[Saved entries]
▬▬▬▬▬▬

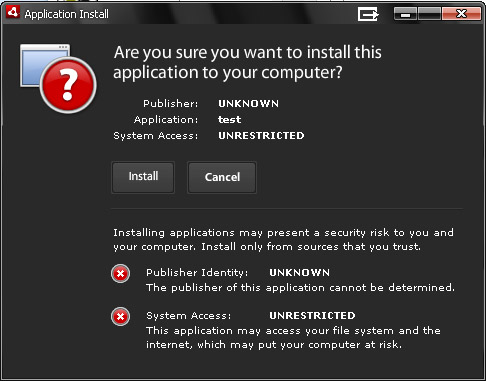The image size is (486, 381).
Task: Click the Install button
Action: click(x=143, y=177)
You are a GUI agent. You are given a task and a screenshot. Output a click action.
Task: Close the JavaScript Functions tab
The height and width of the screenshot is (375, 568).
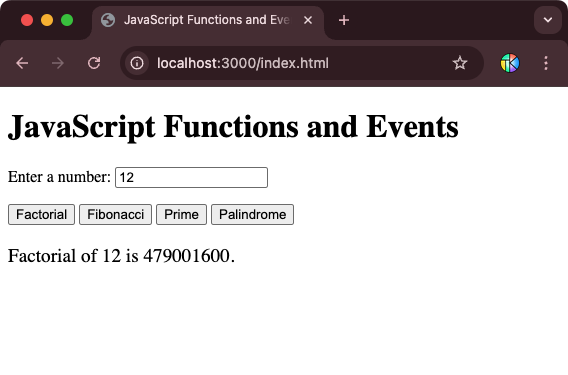[x=308, y=20]
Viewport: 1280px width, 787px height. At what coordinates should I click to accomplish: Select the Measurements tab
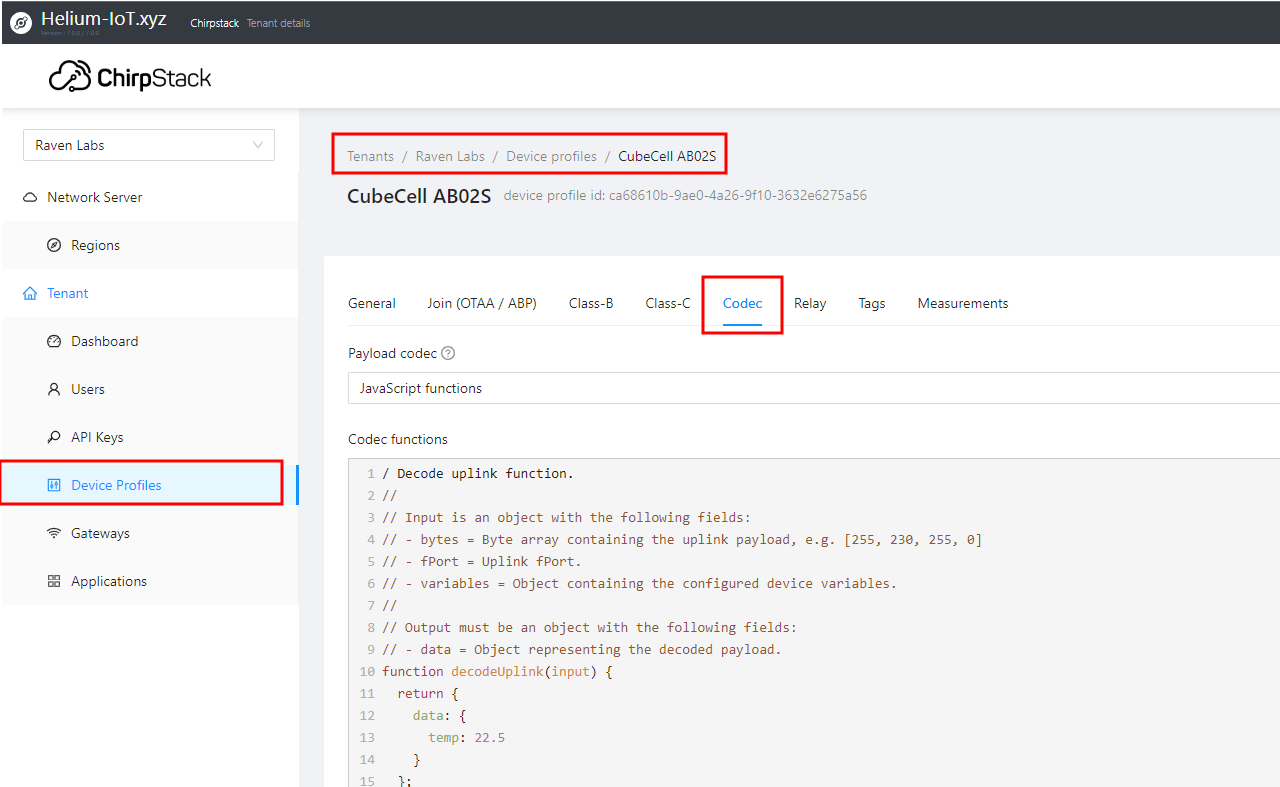[962, 303]
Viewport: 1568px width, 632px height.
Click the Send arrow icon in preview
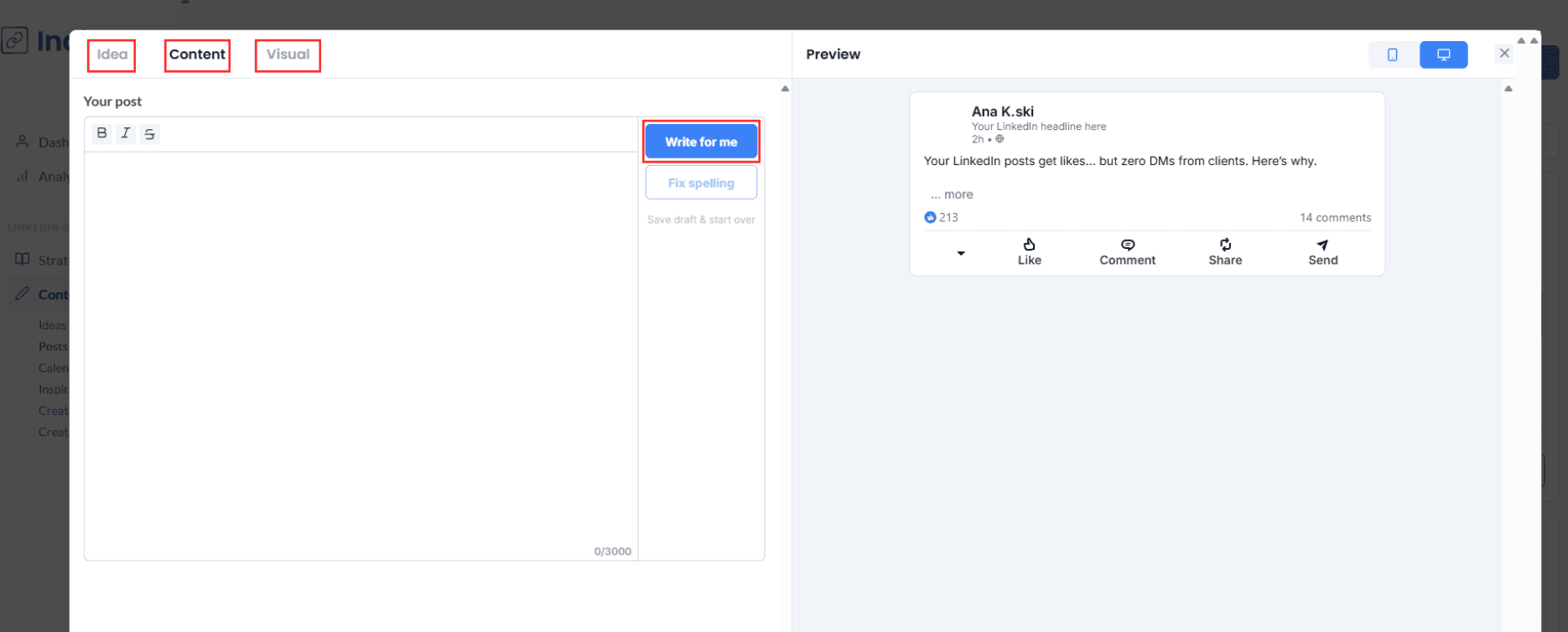coord(1322,245)
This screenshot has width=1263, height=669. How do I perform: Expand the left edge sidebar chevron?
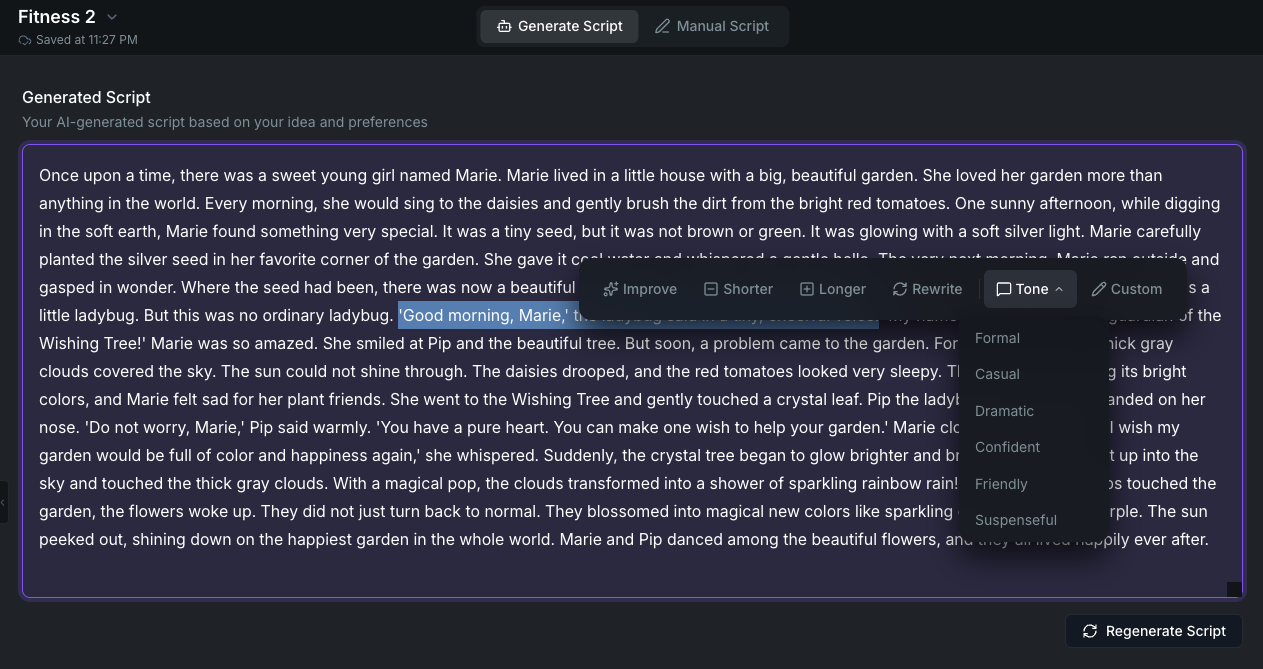pyautogui.click(x=4, y=503)
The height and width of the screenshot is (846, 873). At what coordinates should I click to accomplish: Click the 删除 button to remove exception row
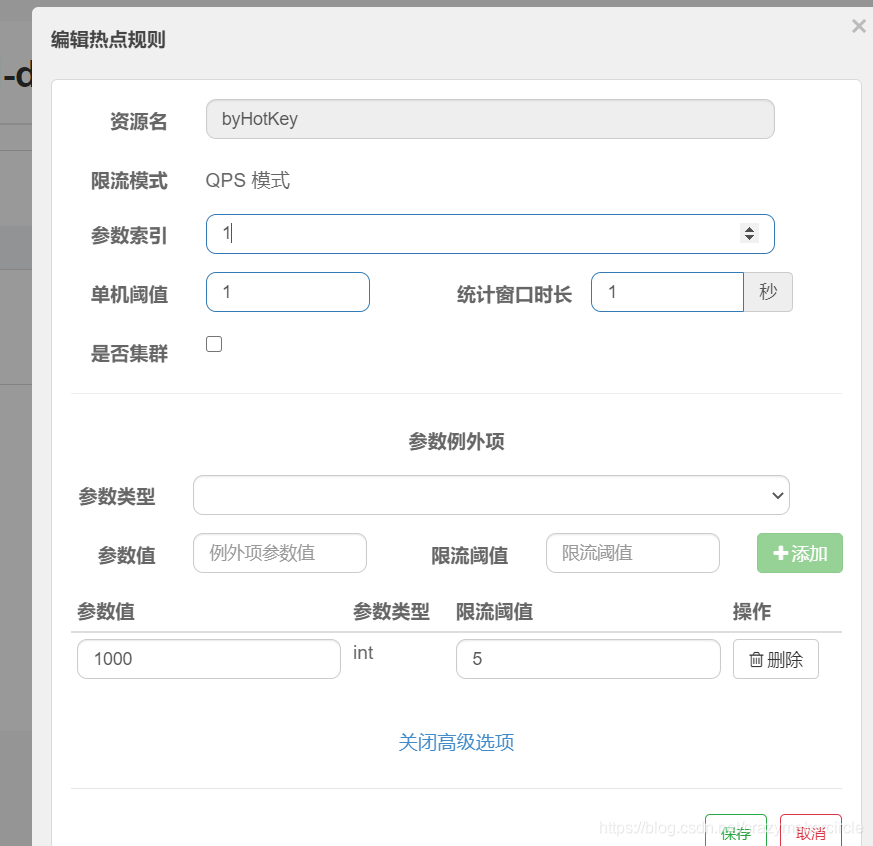click(x=776, y=658)
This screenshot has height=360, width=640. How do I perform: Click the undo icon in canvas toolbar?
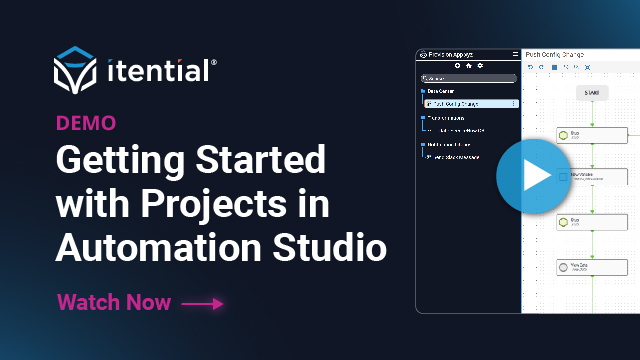pos(530,67)
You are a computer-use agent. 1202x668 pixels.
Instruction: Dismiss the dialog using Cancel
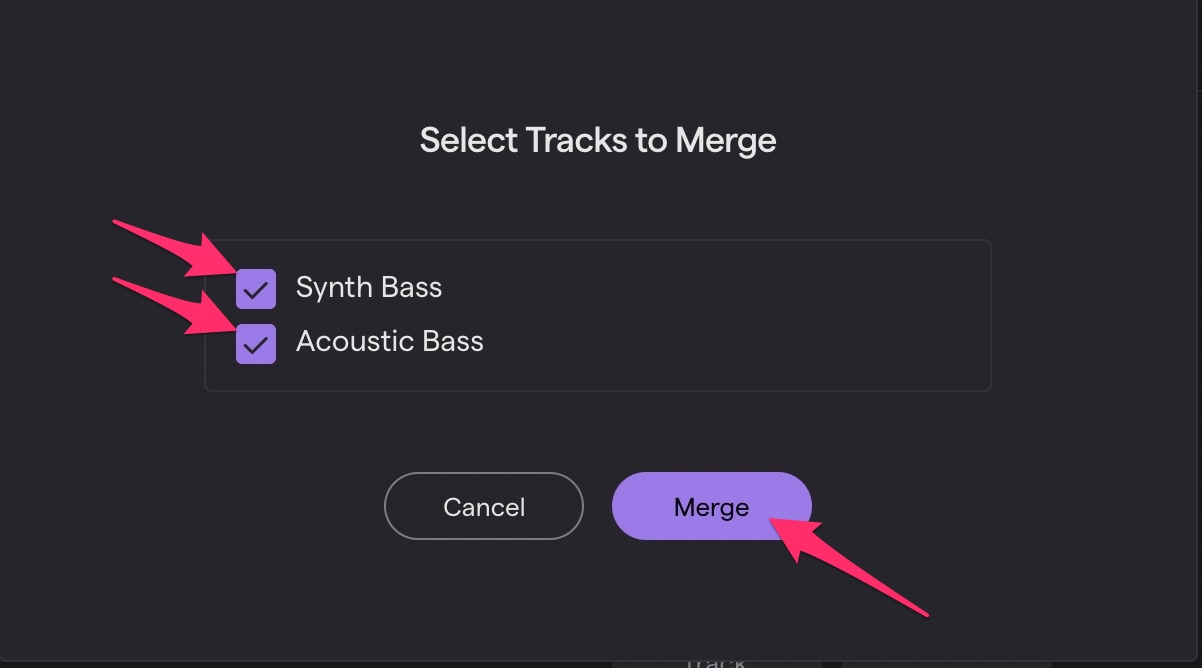pos(483,506)
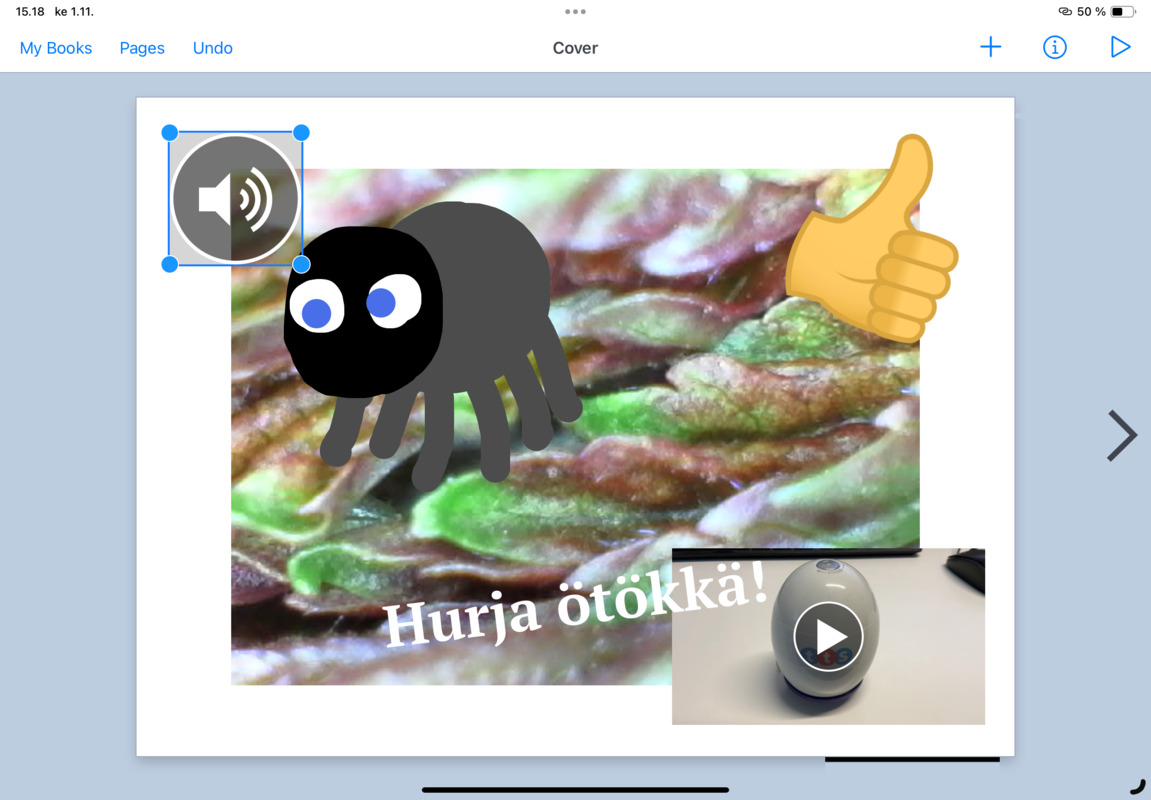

▬▬▬▬▬▬

### TASK TO COMPLETE
In the answer, the lines from the one containing "The height and width of the screenshot is (846, 873)." to the end of the records above must be written out exactly, both ends included; the pictures must not appear.

### EXPECTED ANSWER
The height and width of the screenshot is (846, 873). At what coordinates should I click to accomplish: Click the 删除 button to remove exception row
click(x=776, y=658)
This screenshot has height=360, width=640. How do I perform: Click the undo icon in canvas toolbar?
pos(530,67)
You are a computer-use agent. 1202x668 pixels.
Instruction: Dismiss the dialog using Cancel
pos(483,506)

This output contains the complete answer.